17. The stator of claim 11, wherein the elastomeric material comprises a Shore A hardness in the range from about 88 to about 94.

18. The stator of claim 11, wherein the elastomer material comprises an aftercure tan δ at 250 degrees F. of less than about 0.25.

19. The stator of claim 11, wherein ML is in a range from about 1.0 to about 3.5 lb·in.

20. The stator of claim 11, wherein ML is in a range from about 1.0 to about 3.0 lb·in

21. A method of manufacturing a stator for a downhole drilling motor, the method comprising:

(a) providing an elastomeric compound including a nitrile rubber having from about 30 to about 40 percent acrylonitrile, the elastomeric compound further including rheological parameters ML in a range from about 1.0 to about 4.0 lb·in and MH in a range from about 75 to about 110 lb·in, said ML and said MH representative of a minimum and maximum torque as determined according to ASTM D2084 at 380 degrees F. with no preheat; and

(b) injection molding the elastomeric compound into a tubular stator housing to form a helical cavity component, the helical cavity component providing an internal helical cavity and including a plurality of internal lobes.

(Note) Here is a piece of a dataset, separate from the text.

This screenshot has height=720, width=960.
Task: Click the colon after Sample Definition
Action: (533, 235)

22. The method of claim 21, wherein the nitrile rubber comprises a Nysyn 333 nitrile butadiene rubber having about 33 percent acrylonitrile and a Mooney viscosity of about 30.

23. The method of claim 21, wherein the elastomeric compound comprises about 25 parts by weight phenolic resin plasticizer per 100 parts by weight of the nitrile rubber, the phenolic resin plasticizer including a hexa cross linking agent.

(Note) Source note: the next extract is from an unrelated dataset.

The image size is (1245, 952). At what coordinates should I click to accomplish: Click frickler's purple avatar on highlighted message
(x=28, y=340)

24. The method of claim 21, wherein the elastomeric compound comprises about 80 parts by weight carbon black per 100 parts by weight of the nitrile rubber.

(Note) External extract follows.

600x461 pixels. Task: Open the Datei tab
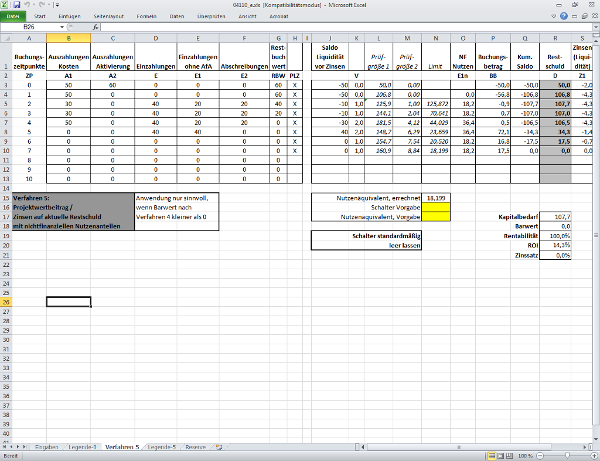click(14, 17)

25. A subterranean drilling motor comprising:

a rotor having a plurality of rotor lobes on a helical outer surface of the rotor;

a stator including a helical cavity component, the helical cavity component providing an internal helical cavity and including a plurality of internal stator lobes;

the rotor deployable in the helical cavity of the stator such that the rotor lobes are in a rotational interference fit with the stator lobes, rotation of the rotor in a predetermined direction causing the rotor lobes to (i) contact the stator lobes on a loaded side thereof as the interference fit is encountered, and (ii) pass by the stator lobes on a non-loaded side thereof as the interference fit is completed; and

the internal stator lobes fabricated from an elastomeric material including (i) a 33-3 nitrile butadiene rubber having about 30 percent by weight acrylonitrile and a Mooney viscosity of about 30, (ii) about 80 parts by weight carbon black per 100 parts by weight of the nitrile rubber, (iii) and about 25 parts by weight phenolic resin plasticizer per 100 parts by weight of the nitrile rubber, said phenolic resin plasticizer further including a hexa cross linking agent.

26. A subterranean drilling motor comprising:

a rotor having a plurality of rotor lobes on a helical outer surface of the rotor;

a stator including a helical cavity component, the helical cavity component providing an internal helical cavity and including a plurality of internal stator lobes;

the rotor deployable in the helical cavity of the stator such that the rotor lobes are in a rotational interference fit with the stator lobes, rotation of the rotor in a predetermined direction causing the rotor lobes to (i) contact the stator lobes on a loaded side thereof as the interference fit is encountered, and (ii) pass by the stator lobes on a non-loaded side thereof as the interference fit is completed; and

the internal stator lobes fabricated from an elastomeric material having the following properties:

rheological parameter ML in a range from about 1.0 to about 4.0 lb·in;

rheological parameter MH in a range from about 75 to about 110 lb·in;

a tensile modulus at 25% elongation from about 550 to about 750 psi;

a tensile modulus at 100% elongation from about 900 to about 1200 psi;

a Shore A hardness in the range from about 88 to about 94; and

wherein said ML and said MH are representative of minimum and maximum torque as determined according to ASTM D2084 at 380 degrees F. with no preheat.